The province has announced plans to temporarily certify student teachers set to graduate in 2021 to “stabilize staffing levels” in Ontario schools.

The plan was announced Monday by Education Minister Stephen Lecce as part of a government proposal to expand COVID testing and protocols in Ontario schools, including “targeted asymptomatic testing” for the virus. The minister says the additional testing will allow the province to process up to 50,000 tests per week.

The province says its new protocols and hiring of staff amounts to another $381 million investment toward keeping schools safe during the coronavirus.  But it’s mostly a repeat of funding announced back in the summer. That funding was to be used “to improve air quality and ventilation in schools, support online learning and promote student mental health.” While schools in Toronto remain closed, schools in other parts of the province have remained open despite a province-wide lockdown. A number of schools were re-opened Monday.

The temporary certification of teachers, the province says, will allow school boards “to employ eligible teacher candidates when there are no occasional teachers available from their current lists.”

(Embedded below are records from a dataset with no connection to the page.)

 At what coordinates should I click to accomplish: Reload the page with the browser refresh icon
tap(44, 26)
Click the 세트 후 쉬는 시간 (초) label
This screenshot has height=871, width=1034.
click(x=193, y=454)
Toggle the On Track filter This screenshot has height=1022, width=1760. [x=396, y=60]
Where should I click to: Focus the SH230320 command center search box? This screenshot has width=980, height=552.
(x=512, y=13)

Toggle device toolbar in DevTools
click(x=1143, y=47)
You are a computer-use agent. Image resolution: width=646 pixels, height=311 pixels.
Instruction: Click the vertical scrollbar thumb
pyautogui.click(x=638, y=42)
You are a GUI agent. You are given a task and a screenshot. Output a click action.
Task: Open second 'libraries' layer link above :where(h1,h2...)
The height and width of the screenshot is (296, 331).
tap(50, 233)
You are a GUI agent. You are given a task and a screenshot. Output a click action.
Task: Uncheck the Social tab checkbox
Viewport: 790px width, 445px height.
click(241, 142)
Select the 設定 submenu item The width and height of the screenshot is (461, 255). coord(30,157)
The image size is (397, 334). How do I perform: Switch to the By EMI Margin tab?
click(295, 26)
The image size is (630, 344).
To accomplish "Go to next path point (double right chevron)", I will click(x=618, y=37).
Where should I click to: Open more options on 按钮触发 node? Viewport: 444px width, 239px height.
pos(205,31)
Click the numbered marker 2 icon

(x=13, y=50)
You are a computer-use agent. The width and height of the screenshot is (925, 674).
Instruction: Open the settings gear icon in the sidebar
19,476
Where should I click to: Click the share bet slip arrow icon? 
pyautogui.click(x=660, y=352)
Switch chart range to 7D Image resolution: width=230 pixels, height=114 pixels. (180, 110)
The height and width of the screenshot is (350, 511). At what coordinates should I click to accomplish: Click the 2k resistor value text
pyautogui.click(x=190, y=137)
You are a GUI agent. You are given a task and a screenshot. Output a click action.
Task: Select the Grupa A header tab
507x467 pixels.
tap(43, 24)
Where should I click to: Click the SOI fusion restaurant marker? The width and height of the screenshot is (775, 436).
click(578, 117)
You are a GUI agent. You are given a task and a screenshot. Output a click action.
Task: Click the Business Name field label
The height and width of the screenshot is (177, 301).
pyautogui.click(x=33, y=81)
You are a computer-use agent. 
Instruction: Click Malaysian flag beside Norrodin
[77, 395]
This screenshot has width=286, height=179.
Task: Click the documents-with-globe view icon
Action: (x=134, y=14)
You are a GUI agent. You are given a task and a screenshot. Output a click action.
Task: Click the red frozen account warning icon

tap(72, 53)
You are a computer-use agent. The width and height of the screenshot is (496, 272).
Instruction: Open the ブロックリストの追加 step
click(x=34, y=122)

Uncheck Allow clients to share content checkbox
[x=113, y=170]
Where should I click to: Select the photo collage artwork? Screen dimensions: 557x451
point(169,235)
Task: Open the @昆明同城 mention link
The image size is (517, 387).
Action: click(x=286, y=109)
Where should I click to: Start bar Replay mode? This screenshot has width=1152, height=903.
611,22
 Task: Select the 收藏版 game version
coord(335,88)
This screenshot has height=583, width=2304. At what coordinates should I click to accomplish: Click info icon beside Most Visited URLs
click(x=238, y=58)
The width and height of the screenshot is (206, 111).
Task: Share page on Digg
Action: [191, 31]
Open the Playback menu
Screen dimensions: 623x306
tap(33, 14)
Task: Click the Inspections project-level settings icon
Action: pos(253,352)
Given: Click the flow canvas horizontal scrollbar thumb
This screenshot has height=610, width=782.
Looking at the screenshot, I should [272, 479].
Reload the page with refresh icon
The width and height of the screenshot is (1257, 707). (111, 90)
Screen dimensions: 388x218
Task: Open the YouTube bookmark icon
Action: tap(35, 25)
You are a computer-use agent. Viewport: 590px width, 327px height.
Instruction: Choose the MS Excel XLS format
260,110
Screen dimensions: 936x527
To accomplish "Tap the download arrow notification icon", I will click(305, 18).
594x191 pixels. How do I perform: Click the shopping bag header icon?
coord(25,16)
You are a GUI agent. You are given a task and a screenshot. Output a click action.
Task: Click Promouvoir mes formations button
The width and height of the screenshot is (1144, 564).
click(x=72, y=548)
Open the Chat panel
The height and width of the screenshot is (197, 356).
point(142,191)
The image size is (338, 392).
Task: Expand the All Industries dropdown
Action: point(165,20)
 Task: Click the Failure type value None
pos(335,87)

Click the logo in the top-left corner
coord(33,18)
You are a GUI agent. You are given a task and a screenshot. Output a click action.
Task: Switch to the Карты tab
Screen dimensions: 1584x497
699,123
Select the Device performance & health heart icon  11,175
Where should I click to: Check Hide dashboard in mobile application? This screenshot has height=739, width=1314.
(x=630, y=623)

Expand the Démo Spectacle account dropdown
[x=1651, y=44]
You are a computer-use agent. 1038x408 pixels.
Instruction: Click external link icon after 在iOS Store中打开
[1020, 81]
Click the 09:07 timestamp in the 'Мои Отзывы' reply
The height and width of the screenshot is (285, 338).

The minister says the move is necessary “following high levels of absenteeism.” What those levels are is unclear. A spokesperson for the minister offers on background that “the ministry is responding to an urgent shortage of occasional teachers as communicated by school boards.”

Teachers’ unions have been calling for the hiring of more teachers to reduce class sizes during the pandemic.

But NDP leader Andrea Horwath says the government’s plans announced Monday amount to “tweaking what was already in place.”

She says accommodation for more teachers could have been put in place last summer. She notes that there are a number of retired teachers who could have also been brought back to fill the gap instead of fast-tracking student teachers. The province reached an agreement with the Ontario Teachers’ Federation to allow retired teachers to work back in November. But the ministry says there are still not enough teachers in some boards.

Horwath says the Ford government “doesn’t want to spend the money” to reduce class sizes and hire the teachers needed to make schools safe. She pointed to the testing plan already in place for schools which has led to one in 5 students testing positive for the coronavirus.

“Doug Ford was cutting education before the pandemic hit. What is clear is he doesn’t want to fund it now,” says Horwath.